Our findings indicate that vaccination status is not associated with the length of infection stay in MG patients. This aligns with the results of Ari Breiner's study, which demonstrated that pre-infection vaccination does not exacerbate the condition of MG patients, and patients generally tolerate the vaccine well (19). Furthermore, several studies support the recommendation to promote vaccination for MG patients, especially during the ongoing COVID-19 pandemic (20).

4.3 The post-COVID-19 sequelae

It is well known that COVID-19 causes multi-organ dysfunction during acute infections, and some patients even develop long-term symptoms called the post-COVID-19 sequelae.
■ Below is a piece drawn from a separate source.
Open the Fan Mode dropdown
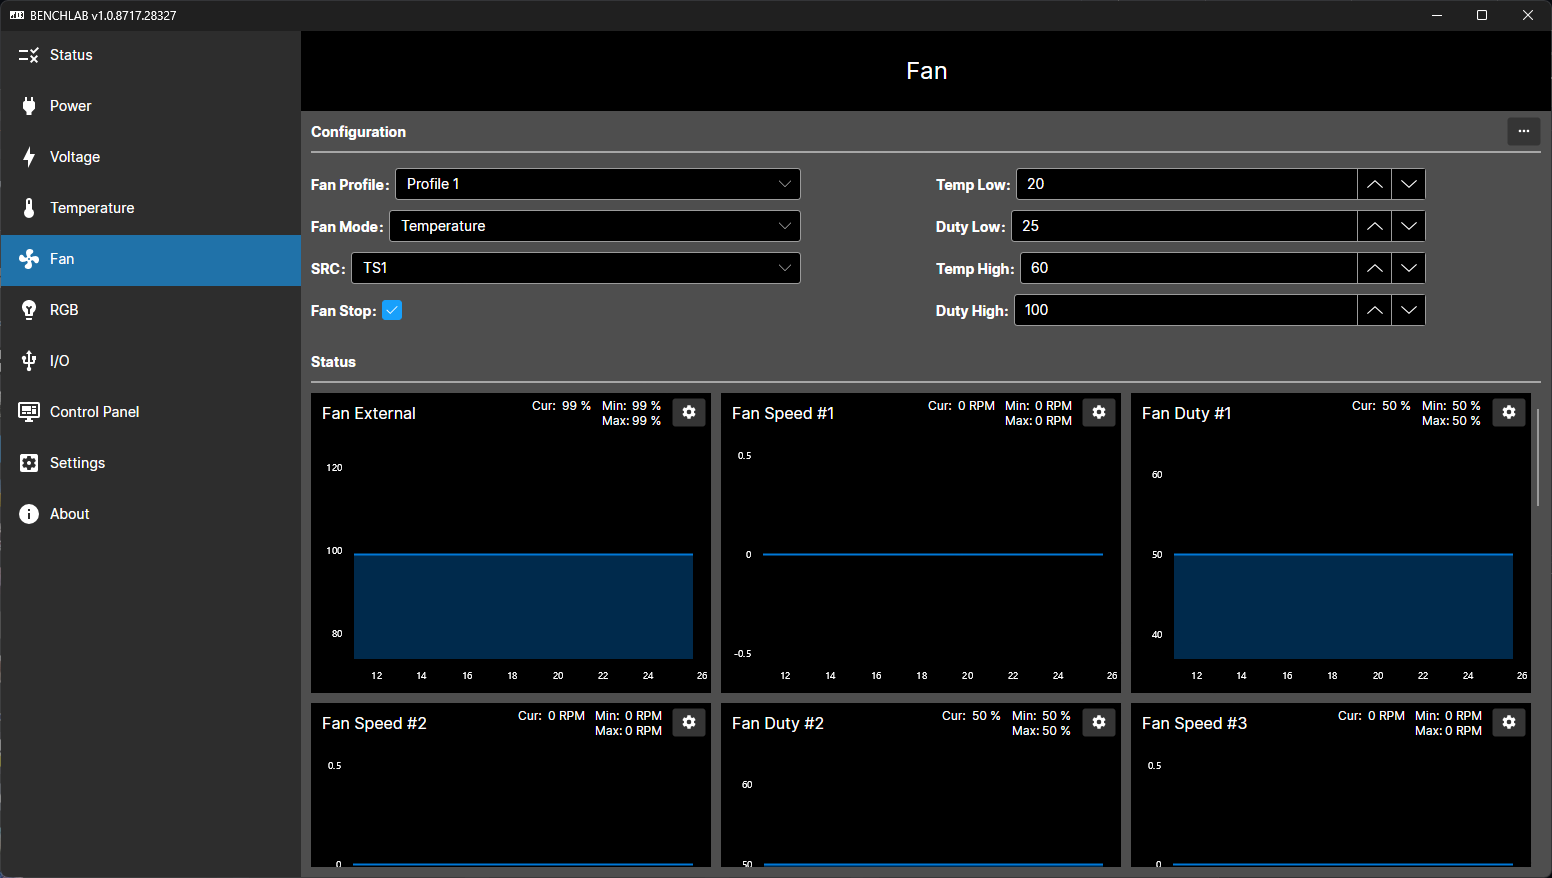 [x=595, y=226]
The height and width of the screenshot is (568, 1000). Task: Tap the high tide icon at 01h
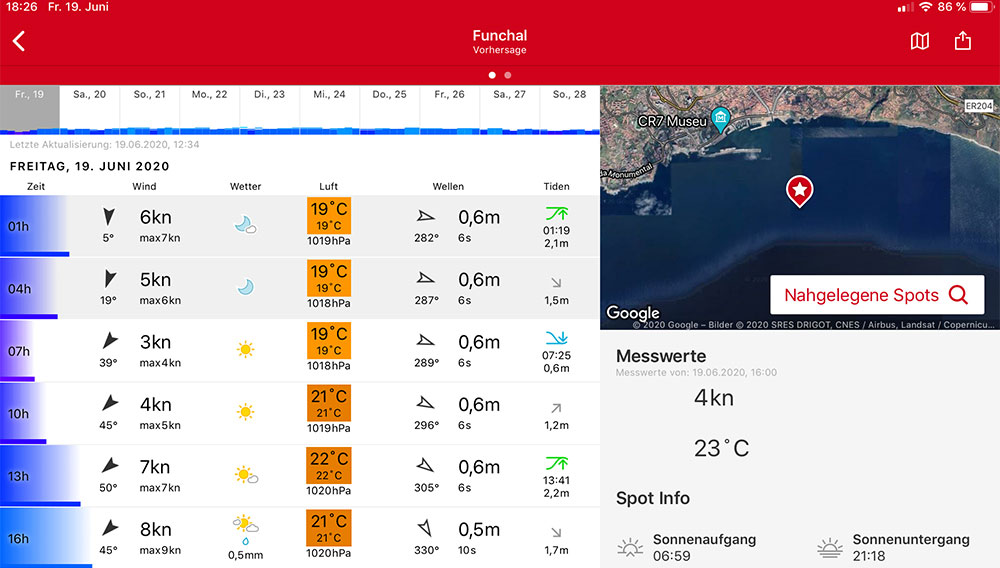(556, 212)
A cohort study of 6-month consequences of COVID-19 in patients discharged from hospital showed that at 6 months after acute infection, COVID-19 survivors were mainly troubled with fatigue or muscle weakness, sleep difficulties, and anxiety or depression (21). SARS-CoV-2 RNA has been shown to be widely distributed throughout the body and can persist in vivo for months (22). Although the respiratory tract is the most common site of persistence of SARS-CoV-2 RNA, ≥50% of advanced cases also have persistent RNA in the myocardium, head and neck lymph nodes, thoracic cavity, sciatic nerves, ocular tissues, and all sampled areas of the central nervous system except the dura mater. This presents compelling evidence to elucidate the sequelae in systems beyond the respiratory system. Our study reports on residual symptoms observed at 1 and 12 months post nucleic acid conversion in MG patients who had confirmed COVID-19 infection, juxtaposed with residual symptoms noted in normal individuals post recovery.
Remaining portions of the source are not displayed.